Racing at Colonial Downs. Photo by Coady Photography.

The star-crossed 2020 Colonial Downs meet had managed to overcome heat, tropical storms and power outages in its first couple of weeks. It couldn’t outlast Covid-19, however.

Colonial Downs has canceled the remainder of its 2020 meet, Colonial’s Executive Vice-President of Operations John Marshall and Virginia Horsemen’s Benevolent and Protective Association (VHBPA) executive director Frank Petramalo confirmed Friday. The decision came following a meeting of the VHBPA, Colonial Downs, and the state Department of Health.

“The meet is being canceled,” Petramalo said. “We undertook testing after Trevor McCarthy came up positive, and there were some positive cases here. It made sense to cancel the meet.”

“We’re undertaking this out of an abundance of caution for safety and health concerns,” Marshall said.

The decision came just three days after jockey Trevor McCarthy, the leading rider at the meet, tested positive for Covid-19. While McCarthy had only mild symptoms, his positive test prompted the track to cancel its August 11 and August 12 cards and to have numerous other racetrackers to get tested.

> **The problem**:
Continue the article about the cancellation of the 2020 Colonial Downs meet, picking up after its final sentence.

> **Information supplied**:
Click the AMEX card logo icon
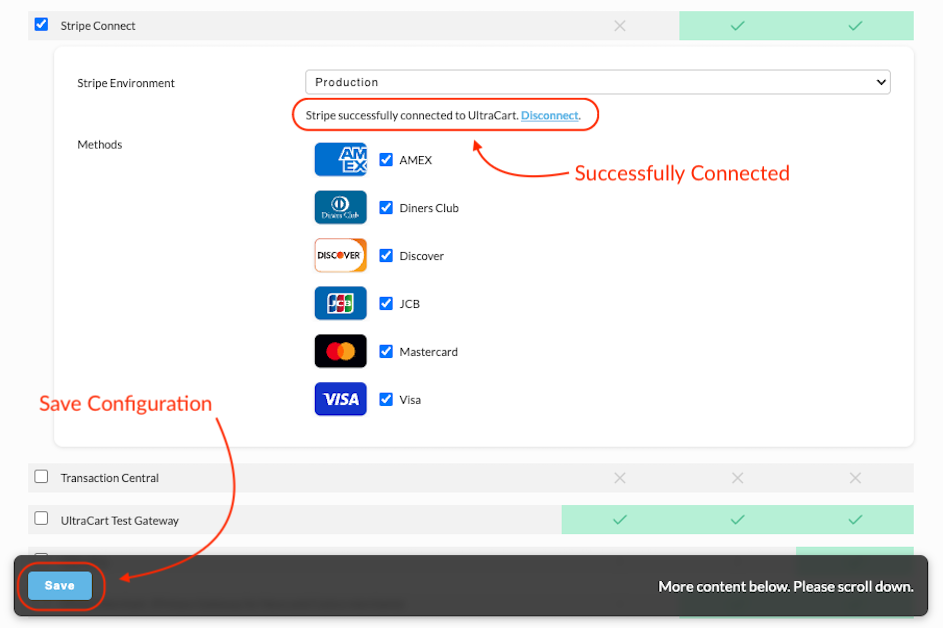Screen dimensions: 943x628 [x=340, y=159]

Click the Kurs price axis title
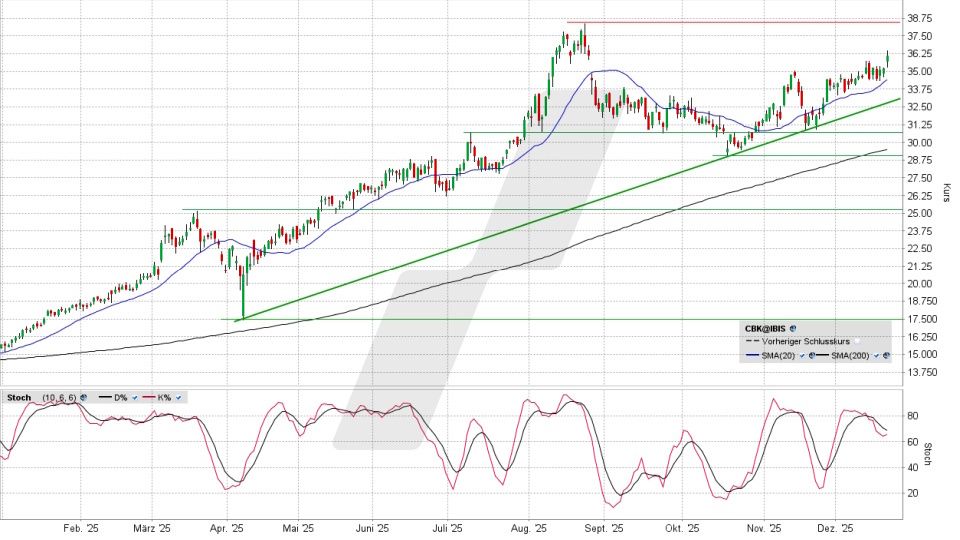tap(946, 191)
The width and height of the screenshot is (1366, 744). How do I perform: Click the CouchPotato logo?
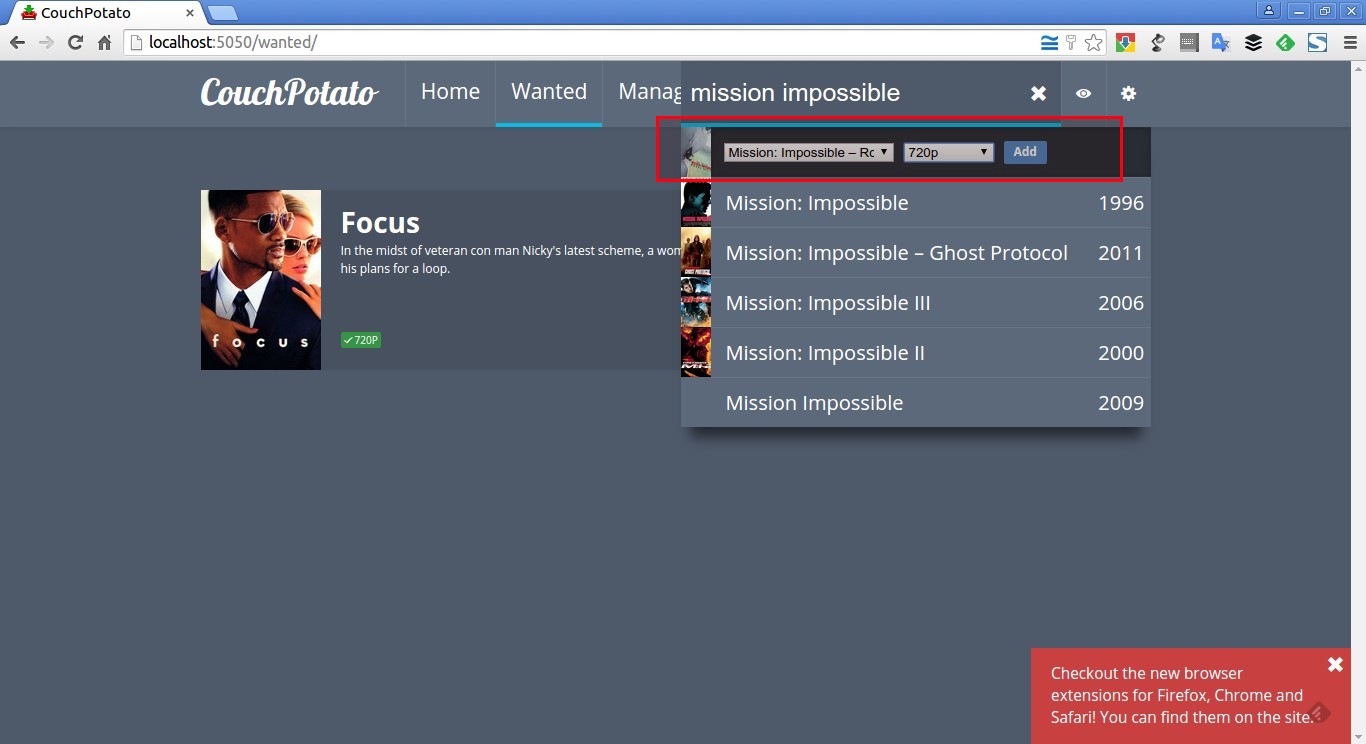(x=289, y=93)
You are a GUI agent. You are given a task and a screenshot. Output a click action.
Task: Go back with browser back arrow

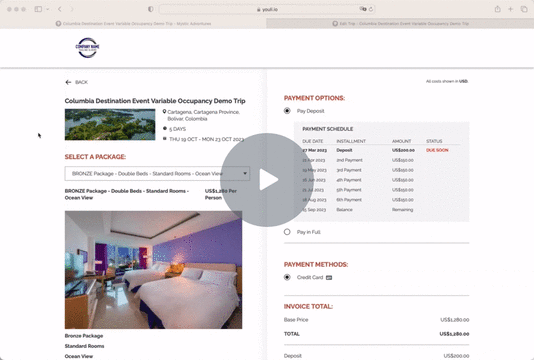(x=60, y=9)
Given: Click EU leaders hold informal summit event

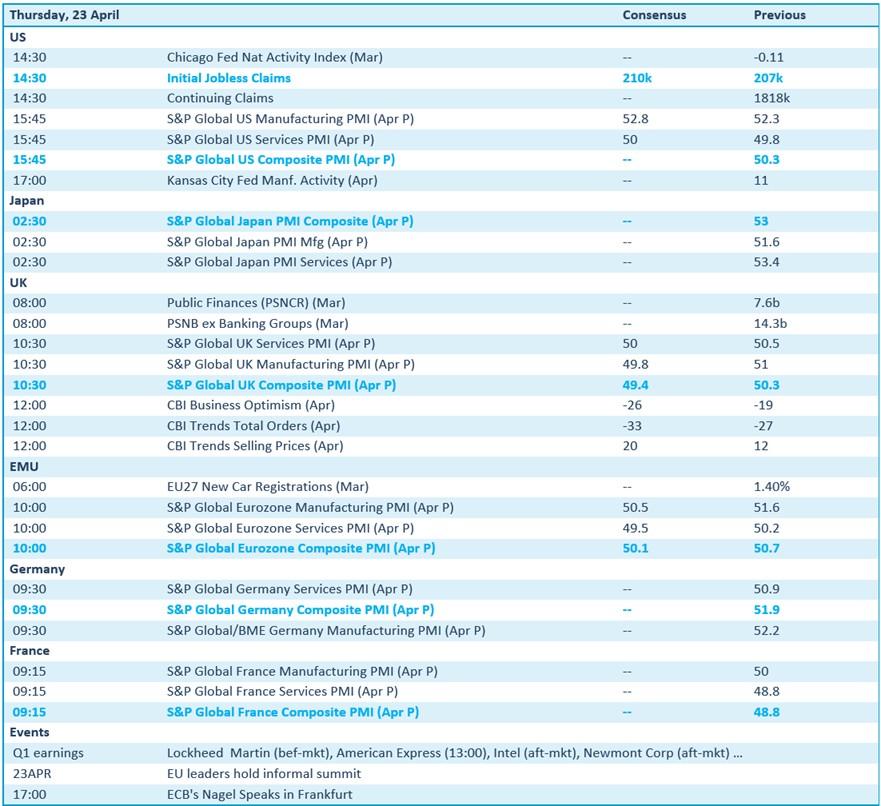Looking at the screenshot, I should (264, 774).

> **Reply**:
Multiple sources have told The Racing Biz that several riders and others tested positive for the highly contagious virus. Additionally, the Department of Health recommended that those who tested negative – but had been exposed to the virus by virtue of their proximity to others who are positive – quarantine for two weeks. That would have put a severe squeeze on a jockey colony already stretched thin by dint of the quarantine requirements in effect at Colonial and at other tracks.

“It would have been impossible [to go forward],” Petramalo said.

Marshall said the decision was “difficult for a number of different reasons.” For one thing, he said the logistics of coordinating among not only racing-related entities – including the HBPA and the state Racing Commission – but also with state and local health officials proved to be “a real daunting task.”

The decision, while necessary, is especially difficult to stomach for those Virginia horsemen whose racing year is built around the meet.

“Devastated,” owner-trainer Karen Dennehy Godsey wrote on Facebook. “For me, my horses and my owners. This sucks. I hate this damn virus.”

Godsey, who also operates Eagle Point Farm in Ashland, VA, had won with one of eight Colonial starters during the meet. But that one had been a good one: What the Beep, a homebred for her, won the $60,000 Camptown Stakes on July 29.

“They’re really bummed out,” Petramalo said of his constituents. “A lot of our Virginians were training their horses for this meet, and now they’ve got no place to go.”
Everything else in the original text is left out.